If someone told Oak Creek native Alexa Alfaro five years ago that she would be working a Filipino food truck business with her younger brother Matthew, she would have said “You’re crazy.”

Today, Alexa, 27, and Matthew, 23, are the sibling owners of Milwaukee’s only (as far as they know) locally-based Filipino food source, Meat on the Street. The pair owns and operates the food truck and a brick-and-mortar location at Eleven25 at Pabst, a student housing building in downtown Milwaukee.

Meat on the Street’s menu includes traditional Filipino fare, such as pancit (a stir-fried rice noodle dish), adobo (pork slow-cooked in soy sauce and vinegar with garlic, bay leaves and peppercorn) and lumpia (Filipino egg rolls). However, the food truck’s specialty is its take on the Filipino street food classic “barbecue” – skewered marinated meat grilled to sweet and citrusy perfection.

New venture

Meat on the Street has been a family business from the beginning, according to Alexa and Matthew. Their parents, Ray and Deb Alfaro, and younger brother Christian, along with many family friends, have all helped cook, cashier or take orders for the 90-square-foot traveling restaurant.

Alexa and Matthew embarked on their entrepreneurial journey in 2014.

Alexa was in her last year of engineering school and realized her chosen career wouldn’t make her happy. Matthew had taken a break from college after one of his best friends died, and was working part-time jobs.

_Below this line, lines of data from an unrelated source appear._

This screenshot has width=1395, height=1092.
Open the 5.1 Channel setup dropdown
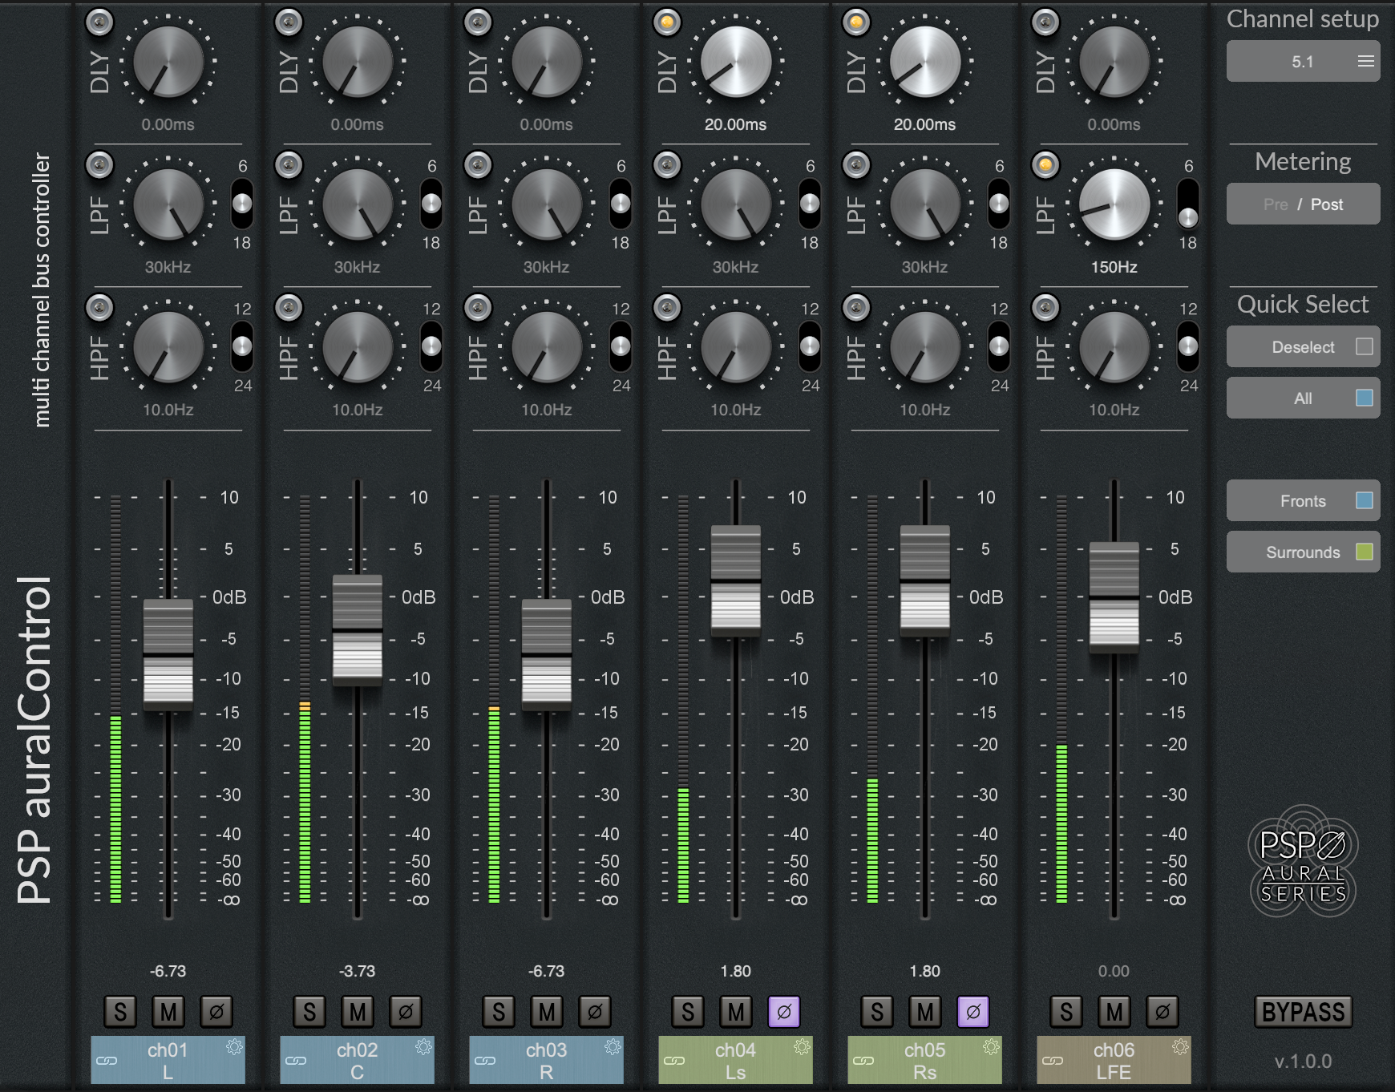1303,60
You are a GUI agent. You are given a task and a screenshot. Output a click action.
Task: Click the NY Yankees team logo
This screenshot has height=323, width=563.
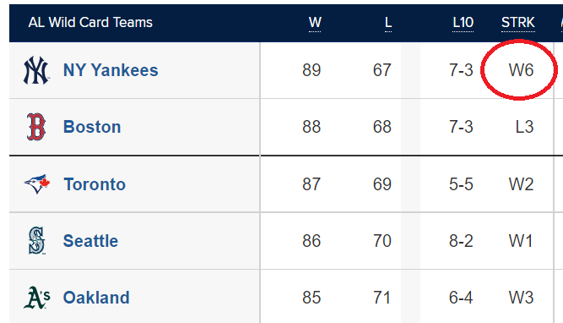click(x=36, y=70)
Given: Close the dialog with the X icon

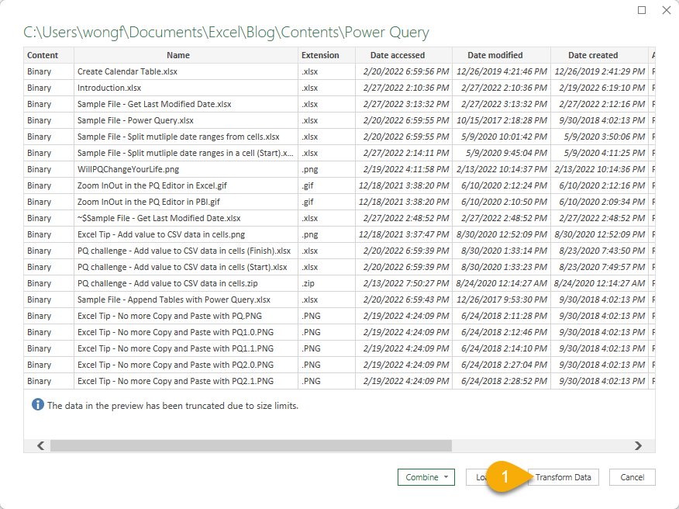Looking at the screenshot, I should [666, 10].
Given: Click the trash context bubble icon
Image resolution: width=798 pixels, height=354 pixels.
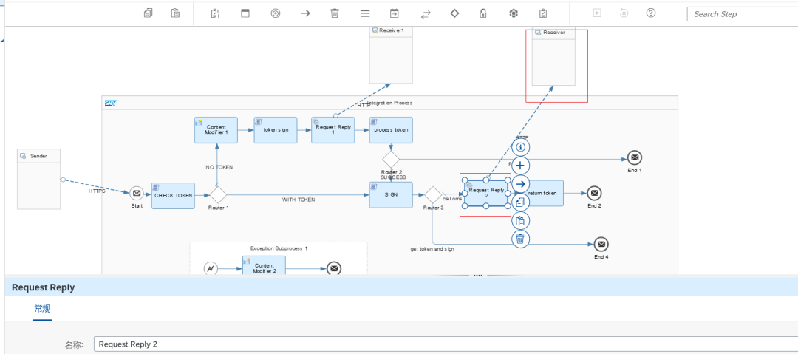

“In elementary school, we joked around about my dad opening up a (restaurant) called Ray's Place,” Alexa said.

Growing up, the Alfaros’ Oak Creek home was known as “the food house” – in part, because of their hard-working father who loved to cook.

Ray Alfaro, who was born in the Philippines and is an electrical engineer by profession, had an uncommon way of unwinding from a long work day.

“My dad, after working eight- or 10-hour shifts for his job, would come home, and cooking is his therapy,” Alexa said.

“It's not a job for him,” Matthew added.

When Alexa broke the news to her father that she was dropping out of engineering school to open a food truck, she presented her case for the business and informed him that she had already bought the LLC for “Meat on the Street.”

A couple days later, Ray told Alexa he found a truck for a decent price – a plain white truck which had previously belonged to We Energies.

Food for all

Bringing Filipino offerings to the Milwaukee area food scene had its challenges, and Alexa and Matthew say they’ve always wanted their food to be for the Filipino-American community and beyond.

“Here we’re in the land of steak and potatoes,” Alexa said. “Opening (Meat on the Street) was more than just selling food to people. … Food is love in our house.”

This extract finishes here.